OANDA publishes “The State of Crypto” report
OANDA, a provider of online multi-asset trading, currency data and analytics to retail and corporate clients, today published “The State of Crypto” report.
In November 2022 OANDA surveyed 2,018 non-professional traders across various demographics to discover how attitudes towards trading cryptocurrency have changed and what the outlook is for 2023.
Of traders surveyed for The State of Crypto report, 56% had traded cryptocurrency in the past week. Male traders were the most likely to be active – with 63% having traded in the past 7 days compared to just 47% of women.
When looking at specific crypto currencies, the top three most traded included Bitcoin – which 70% of respondents who were existing cryptocurrency traders had traded; followed by Ethereum at 45% and Bitcoin Cash at 41%.

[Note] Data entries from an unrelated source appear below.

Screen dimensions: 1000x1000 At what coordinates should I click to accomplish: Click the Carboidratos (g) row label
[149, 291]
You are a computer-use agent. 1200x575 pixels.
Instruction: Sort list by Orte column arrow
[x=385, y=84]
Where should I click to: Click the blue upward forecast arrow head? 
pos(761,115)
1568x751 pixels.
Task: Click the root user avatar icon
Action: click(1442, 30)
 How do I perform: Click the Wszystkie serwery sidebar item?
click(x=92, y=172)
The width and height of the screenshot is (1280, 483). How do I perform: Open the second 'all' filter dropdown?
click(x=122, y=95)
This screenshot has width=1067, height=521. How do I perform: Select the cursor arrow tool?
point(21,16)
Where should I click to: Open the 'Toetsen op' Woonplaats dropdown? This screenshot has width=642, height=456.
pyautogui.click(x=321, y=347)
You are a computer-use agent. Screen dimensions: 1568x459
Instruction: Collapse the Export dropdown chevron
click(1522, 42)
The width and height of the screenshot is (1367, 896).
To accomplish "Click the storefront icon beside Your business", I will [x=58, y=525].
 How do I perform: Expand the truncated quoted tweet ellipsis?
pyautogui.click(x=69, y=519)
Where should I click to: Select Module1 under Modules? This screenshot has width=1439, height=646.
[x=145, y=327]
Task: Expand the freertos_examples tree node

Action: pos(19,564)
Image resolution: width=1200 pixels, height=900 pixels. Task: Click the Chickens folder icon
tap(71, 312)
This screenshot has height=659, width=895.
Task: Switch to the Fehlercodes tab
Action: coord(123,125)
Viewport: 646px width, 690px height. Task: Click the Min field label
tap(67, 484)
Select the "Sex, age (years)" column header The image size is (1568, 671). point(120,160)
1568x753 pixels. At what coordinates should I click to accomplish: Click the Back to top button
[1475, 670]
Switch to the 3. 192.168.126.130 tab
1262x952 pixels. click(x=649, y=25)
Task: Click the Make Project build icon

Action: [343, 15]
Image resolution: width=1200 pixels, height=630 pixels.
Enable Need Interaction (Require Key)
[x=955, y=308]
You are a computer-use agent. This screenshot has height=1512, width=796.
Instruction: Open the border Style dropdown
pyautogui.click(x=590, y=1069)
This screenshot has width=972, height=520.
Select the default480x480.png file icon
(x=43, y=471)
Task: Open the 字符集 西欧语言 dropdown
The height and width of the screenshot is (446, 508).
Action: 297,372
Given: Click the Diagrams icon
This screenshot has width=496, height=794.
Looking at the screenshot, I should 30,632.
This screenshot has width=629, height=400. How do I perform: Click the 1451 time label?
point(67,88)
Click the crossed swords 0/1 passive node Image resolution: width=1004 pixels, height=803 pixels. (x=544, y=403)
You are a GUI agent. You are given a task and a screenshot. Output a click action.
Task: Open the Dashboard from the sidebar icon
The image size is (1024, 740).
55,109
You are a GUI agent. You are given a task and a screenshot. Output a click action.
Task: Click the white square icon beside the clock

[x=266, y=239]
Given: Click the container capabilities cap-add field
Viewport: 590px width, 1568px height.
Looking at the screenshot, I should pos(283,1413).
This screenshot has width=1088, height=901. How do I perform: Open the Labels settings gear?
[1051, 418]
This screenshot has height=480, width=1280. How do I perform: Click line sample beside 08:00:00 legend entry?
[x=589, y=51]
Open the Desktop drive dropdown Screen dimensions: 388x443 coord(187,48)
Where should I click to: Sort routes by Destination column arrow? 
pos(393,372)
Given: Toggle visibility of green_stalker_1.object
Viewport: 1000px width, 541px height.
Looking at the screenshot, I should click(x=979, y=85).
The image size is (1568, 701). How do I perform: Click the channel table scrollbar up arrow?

In fact crypto appears to be becoming a common diversification in a trader’s portfolio, a tradable asset in its own right, with two thirds (64%) reporting that previous experience in trading other assets helped when trading crypto. When asked about trading these other assets, 37% had previously traded Forex and 42% later disclosed that they used traditional trading methods including in-app or trading platform charts and technical analysis to help them navigate the crypto market. Leading the way for incorporating these methods were 35-44 year olds when it comes to their crypto trades (45%), closely followed by the younger 16-24 year old demographic (42%).
Of those surveyed, about a quarter (24%) of existing traders said that ‘the possibility of boosting savings and retirement funds’ was a primary motivation to trade. This motivation to boost savings was most popular amongst divorced traders (37%) and already retired traders (44%).
Although not a top answer, ‘leaving a legacy and providing for family’ was a motivation for 14% of traders surveyed–mainly amongst traders over 55 years of age (16%) and 16-24 year olds (15%).
A similar proportion of traders (22%) are motivated by ‘the possibility of quick financial gains to improve their lifestyle’ – with those in the 35–44-year-old age bracket the most motivated by the possibility of quick wins at 27%.
However, when asked more generally about why they trade crypto, 51% of traders stated that they ‘view it as a long-term investment’ and 49% as ‘an important way to diversify my investments’.
Nearly all traders surveyed had traded crypto at some point (87%), but for those traders who had not put finances into cryptocurrency, 57% said a ‘lack of knowledge of crypto markets’ was a barrier.
When crypto traders were asked what they use to gather information and plan their trades, OANDA saw that a wide variety of sources are used. Over half (53%) said they use a crypto exchange or forum and 47% use social media to inform their decisions – although this falls to just 28% of those aged over 55.
Financial and investment sites are still key with 42% citing these and the same proportion using charts and technical analysis (41%). While a similar number (40%) said they rely on tips from experts or friends, however, over one in three (37%) still do use traditional media to help guide trading decisions.
Social media has become a key source of crypto-trading insights for retail traders – with 47% of those surveyed revealing they now use platforms like Twitter, Facebook and Instagram to inform their trading decisions
When asked to describe their investment plans for 2023, nearly half of traders surveyed (48%) said they plan to invest more in crypto, perhaps portraying a confidence that the current ‘Crypto Winter’ will thaw.
Traders aged 35-44 years old were deemed the most optimistic about the industry, with 54% planning to increase crypto trading in 2023. Similarly, traders’ overall outlook for 2023 in terms of personal trading gains was positive, with more than three-quarters (76%) of all respondents optimistic about returns and only 22% pessimistic.
Ed Moya, Senior Market Analyst at OANDA, comments:
“2023 should be a better year for the cryptoverse as much of the contagion risks from the FTX fallout have been priced in and the space appears to have avoided crippling legislation. Crypto volatility most likely will remain elevated given global recession risks, but it could start to get some underlying support if the major central banks quickly approach the end of their tightening cycles.”